DATA PROVIDED section start

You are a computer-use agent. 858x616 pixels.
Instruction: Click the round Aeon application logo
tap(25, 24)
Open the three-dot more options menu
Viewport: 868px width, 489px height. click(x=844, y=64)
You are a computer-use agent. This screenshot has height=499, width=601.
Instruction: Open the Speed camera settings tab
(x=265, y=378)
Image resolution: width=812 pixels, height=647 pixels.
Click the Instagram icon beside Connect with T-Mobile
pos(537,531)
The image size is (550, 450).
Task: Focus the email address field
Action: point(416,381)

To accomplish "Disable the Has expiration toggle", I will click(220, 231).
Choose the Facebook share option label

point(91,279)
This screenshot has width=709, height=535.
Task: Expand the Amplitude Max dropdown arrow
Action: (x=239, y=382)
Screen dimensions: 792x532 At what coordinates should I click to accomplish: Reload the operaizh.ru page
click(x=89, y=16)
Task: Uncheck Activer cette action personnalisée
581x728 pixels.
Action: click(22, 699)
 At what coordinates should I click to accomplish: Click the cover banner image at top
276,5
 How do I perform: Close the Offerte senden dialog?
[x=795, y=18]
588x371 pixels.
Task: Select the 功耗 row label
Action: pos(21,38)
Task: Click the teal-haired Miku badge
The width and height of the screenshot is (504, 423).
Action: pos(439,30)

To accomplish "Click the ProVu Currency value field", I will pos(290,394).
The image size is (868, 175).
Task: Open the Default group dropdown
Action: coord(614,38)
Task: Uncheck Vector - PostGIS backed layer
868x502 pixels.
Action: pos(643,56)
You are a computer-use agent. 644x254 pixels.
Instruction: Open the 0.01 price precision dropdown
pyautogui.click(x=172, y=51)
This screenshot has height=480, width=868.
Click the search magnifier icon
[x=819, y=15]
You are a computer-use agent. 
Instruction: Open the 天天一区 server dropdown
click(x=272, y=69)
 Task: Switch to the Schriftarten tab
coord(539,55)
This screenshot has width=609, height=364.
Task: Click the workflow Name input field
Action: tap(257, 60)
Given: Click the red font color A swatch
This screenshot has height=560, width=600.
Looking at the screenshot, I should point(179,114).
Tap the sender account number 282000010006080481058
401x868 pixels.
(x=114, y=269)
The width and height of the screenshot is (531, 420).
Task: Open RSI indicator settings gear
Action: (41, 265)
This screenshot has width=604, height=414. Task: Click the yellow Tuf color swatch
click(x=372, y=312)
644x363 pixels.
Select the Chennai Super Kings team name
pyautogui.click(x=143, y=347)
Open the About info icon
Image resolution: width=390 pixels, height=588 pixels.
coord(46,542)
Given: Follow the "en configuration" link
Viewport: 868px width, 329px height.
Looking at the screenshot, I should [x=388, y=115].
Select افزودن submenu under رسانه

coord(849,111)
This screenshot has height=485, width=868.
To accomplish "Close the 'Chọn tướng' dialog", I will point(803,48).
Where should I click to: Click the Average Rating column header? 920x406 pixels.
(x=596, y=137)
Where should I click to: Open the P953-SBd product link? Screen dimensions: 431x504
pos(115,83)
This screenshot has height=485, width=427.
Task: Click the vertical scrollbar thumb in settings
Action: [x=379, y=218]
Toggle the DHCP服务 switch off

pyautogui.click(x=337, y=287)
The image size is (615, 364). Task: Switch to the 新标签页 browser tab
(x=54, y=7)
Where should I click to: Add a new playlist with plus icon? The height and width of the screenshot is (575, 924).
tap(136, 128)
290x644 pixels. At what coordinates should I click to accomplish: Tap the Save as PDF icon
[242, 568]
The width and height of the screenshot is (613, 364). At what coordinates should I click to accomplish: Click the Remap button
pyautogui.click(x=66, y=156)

DATA PROVIDED section end

◆ **TASK TO COMPLETE**: Take the entries above and write them out again unchanged.

◆ **EXERCISE RESPONSE**:
You are a computer-use agent. 858x616 pixels.
Instruction: Click the round Aeon application logo
tap(25, 24)
Open the three-dot more options menu
Viewport: 868px width, 489px height. click(x=844, y=64)
You are a computer-use agent. This screenshot has height=499, width=601.
Instruction: Open the Speed camera settings tab
(x=265, y=378)
Image resolution: width=812 pixels, height=647 pixels.
Click the Instagram icon beside Connect with T-Mobile
pos(537,531)
The image size is (550, 450).
Task: Focus the email address field
Action: point(416,381)

To accomplish "Disable the Has expiration toggle", I will click(220, 231).
Choose the Facebook share option label

point(91,279)
This screenshot has width=709, height=535.
Task: Expand the Amplitude Max dropdown arrow
Action: (x=239, y=382)
Screen dimensions: 792x532 At what coordinates should I click to accomplish: Reload the operaizh.ru page
click(x=89, y=16)
Task: Uncheck Activer cette action personnalisée
581x728 pixels.
Action: click(22, 699)
 At what coordinates should I click to accomplish: Click the cover banner image at top
276,5
 How do I perform: Close the Offerte senden dialog?
[x=795, y=18]
588x371 pixels.
Task: Select the 功耗 row label
Action: pos(21,38)
Task: Click the teal-haired Miku badge
The width and height of the screenshot is (504, 423).
Action: pos(439,30)

To accomplish "Click the ProVu Currency value field", I will pos(290,394).
The image size is (868, 175).
Task: Open the Default group dropdown
Action: coord(614,38)
Task: Uncheck Vector - PostGIS backed layer
868x502 pixels.
Action: pos(643,56)
You are a computer-use agent. 644x254 pixels.
Instruction: Open the 0.01 price precision dropdown
pyautogui.click(x=172, y=51)
This screenshot has height=480, width=868.
Click the search magnifier icon
[x=819, y=15]
You are a computer-use agent. 
Instruction: Open the 天天一区 server dropdown
click(x=272, y=69)
 Task: Switch to the Schriftarten tab
coord(539,55)
This screenshot has width=609, height=364.
Task: Click the workflow Name input field
Action: tap(257, 60)
Given: Click the red font color A swatch
This screenshot has height=560, width=600.
Looking at the screenshot, I should point(179,114).
Tap the sender account number 282000010006080481058
401x868 pixels.
(x=114, y=269)
The width and height of the screenshot is (531, 420).
Task: Open RSI indicator settings gear
Action: (41, 265)
This screenshot has width=604, height=414. Task: Click the yellow Tuf color swatch
click(x=372, y=312)
644x363 pixels.
Select the Chennai Super Kings team name
pyautogui.click(x=143, y=347)
Open the About info icon
Image resolution: width=390 pixels, height=588 pixels.
coord(46,542)
Given: Follow the "en configuration" link
Viewport: 868px width, 329px height.
Looking at the screenshot, I should [x=388, y=115].
Select افزودن submenu under رسانه

coord(849,111)
This screenshot has height=485, width=868.
To accomplish "Close the 'Chọn tướng' dialog", I will point(803,48).
Where should I click to: Click the Average Rating column header? 920x406 pixels.
(x=596, y=137)
Where should I click to: Open the P953-SBd product link? Screen dimensions: 431x504
pos(115,83)
This screenshot has height=485, width=427.
Task: Click the vertical scrollbar thumb in settings
Action: [x=379, y=218]
Toggle the DHCP服务 switch off

pyautogui.click(x=337, y=287)
The image size is (615, 364). Task: Switch to the 新标签页 browser tab
(x=54, y=7)
Where should I click to: Add a new playlist with plus icon? The height and width of the screenshot is (575, 924).
tap(136, 128)
290x644 pixels. At what coordinates should I click to accomplish: Tap the Save as PDF icon
[242, 568]
The width and height of the screenshot is (613, 364). At what coordinates should I click to accomplish: Click the Remap button
pyautogui.click(x=66, y=156)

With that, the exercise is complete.